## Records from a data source
'''

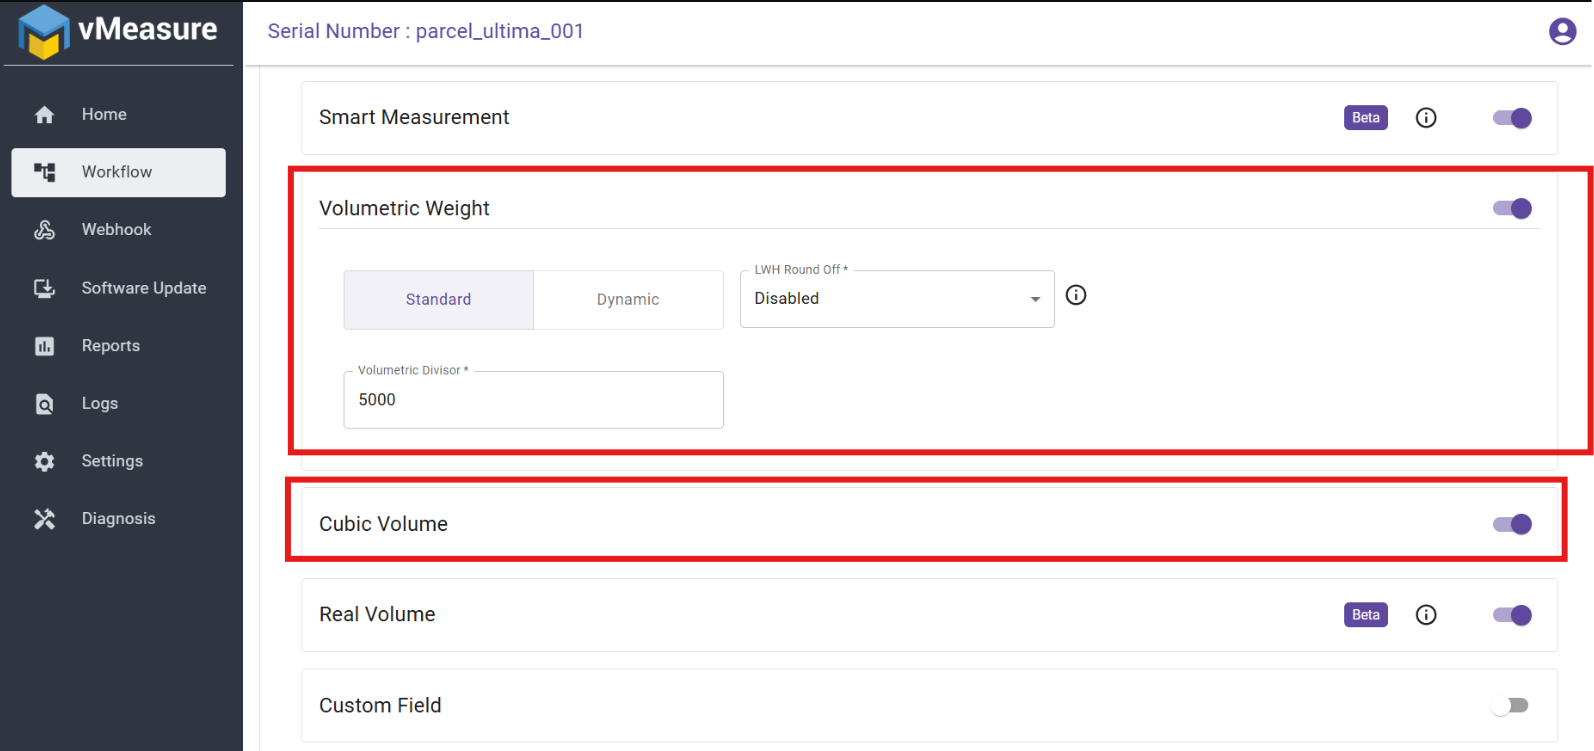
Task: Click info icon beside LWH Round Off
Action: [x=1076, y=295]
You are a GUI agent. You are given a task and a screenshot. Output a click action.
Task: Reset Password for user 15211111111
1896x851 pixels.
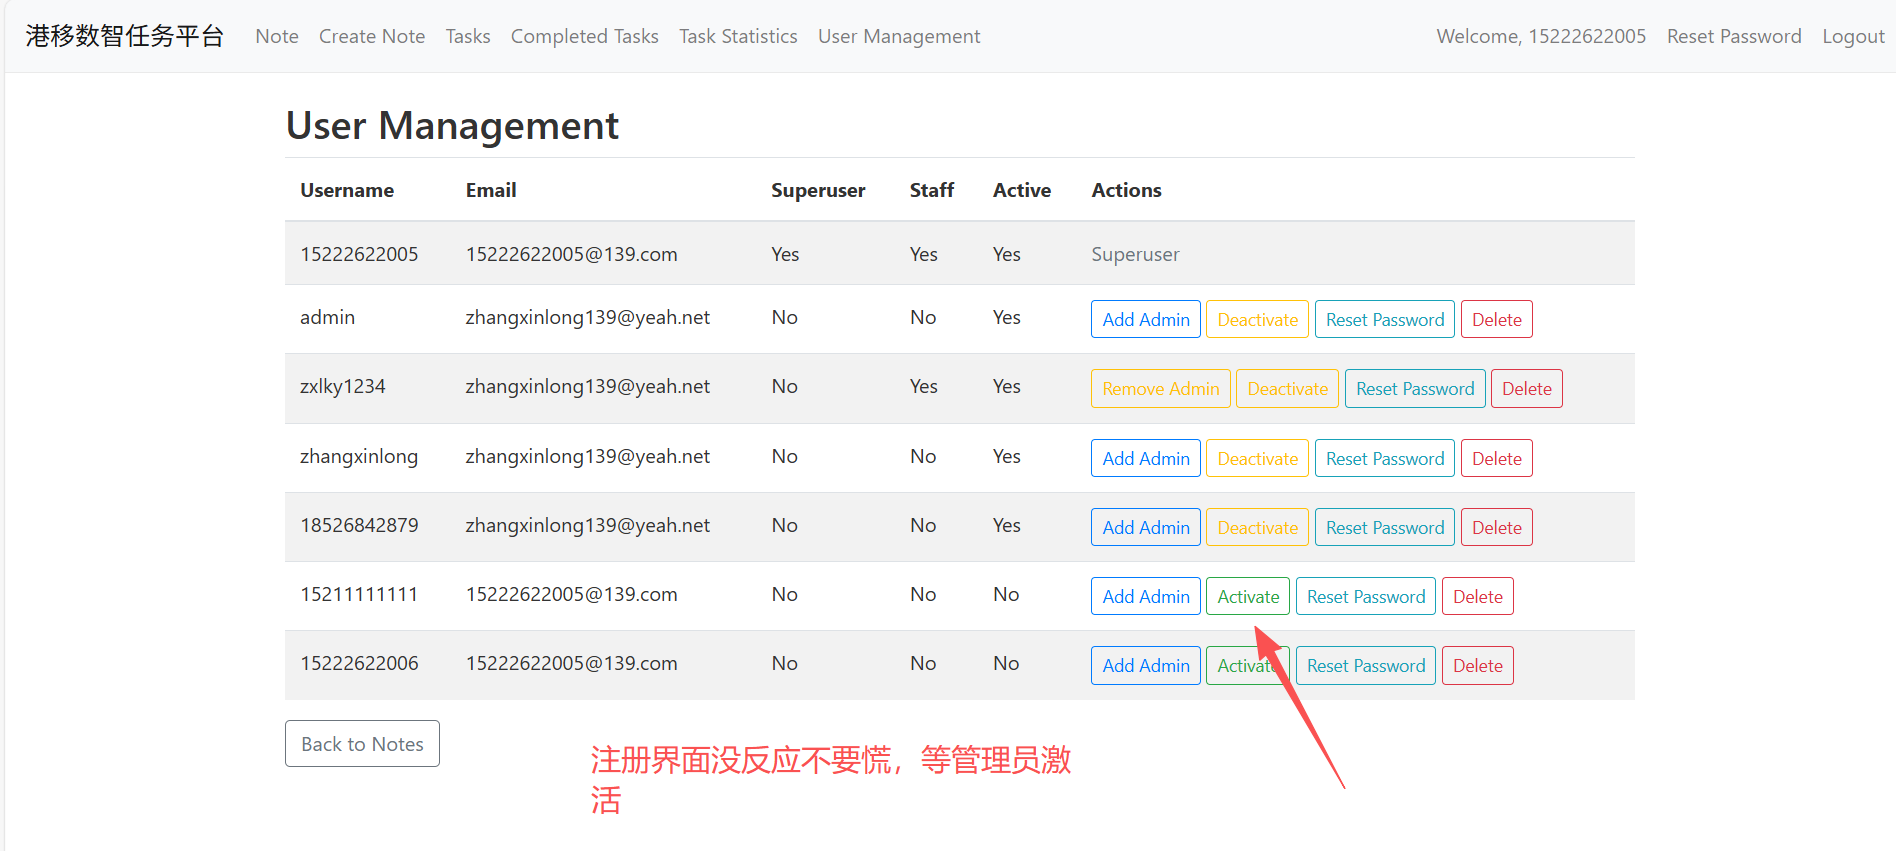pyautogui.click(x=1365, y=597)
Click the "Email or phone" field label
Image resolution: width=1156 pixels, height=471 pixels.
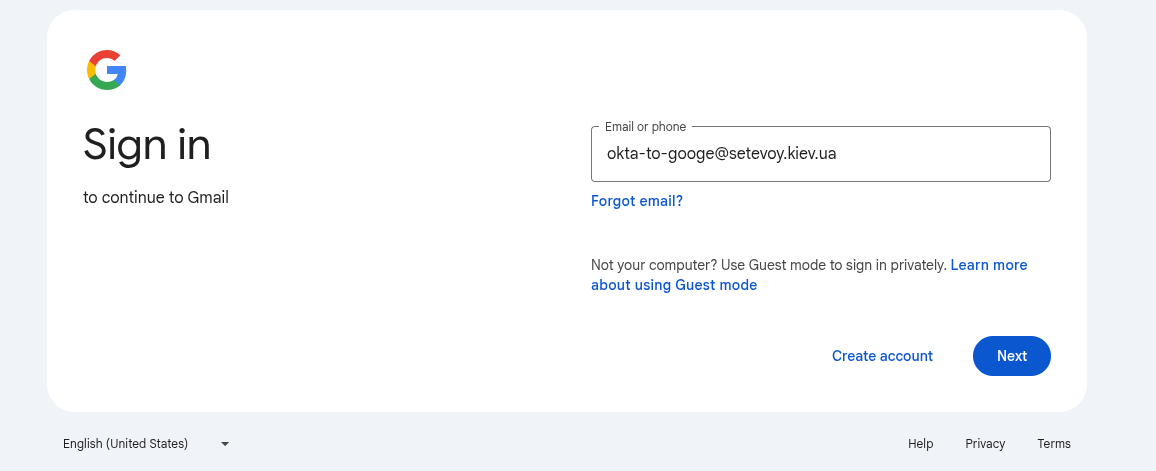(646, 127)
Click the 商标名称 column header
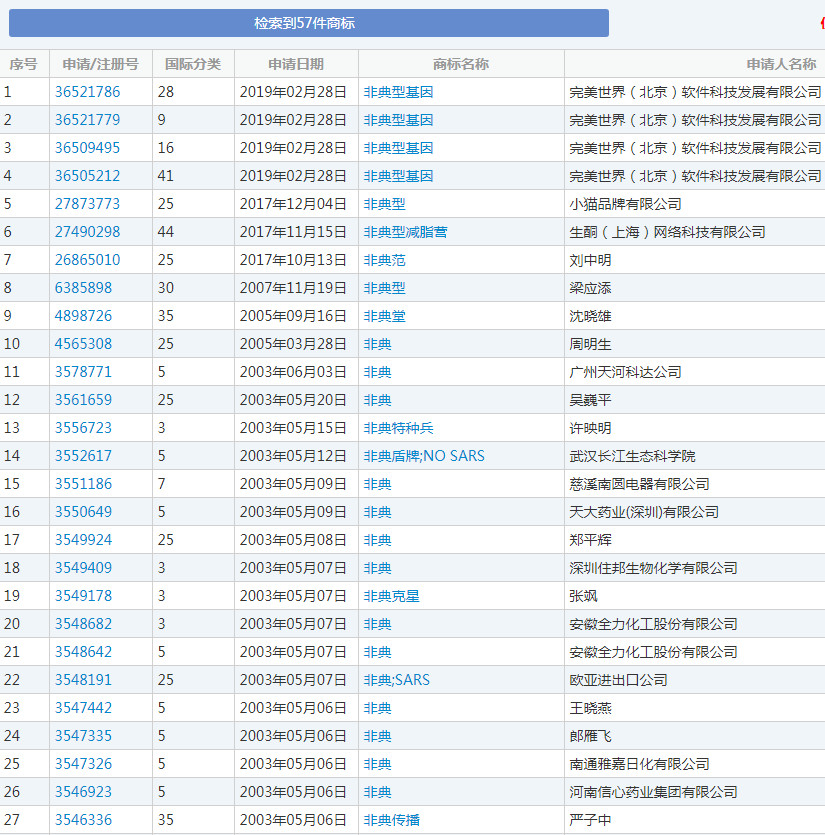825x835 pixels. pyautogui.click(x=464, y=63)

'''

## Exercise requirements
Please output exactly the lines from the line containing "1896x851 pixels." through the last line of the records above, both included, and leave out any pictures.

## Reply
1896x851 pixels.
pyautogui.click(x=1365, y=597)
Click the "Email or phone" field label
Image resolution: width=1156 pixels, height=471 pixels.
(646, 127)
Click the 商标名称 column header
825x835 pixels. pyautogui.click(x=464, y=63)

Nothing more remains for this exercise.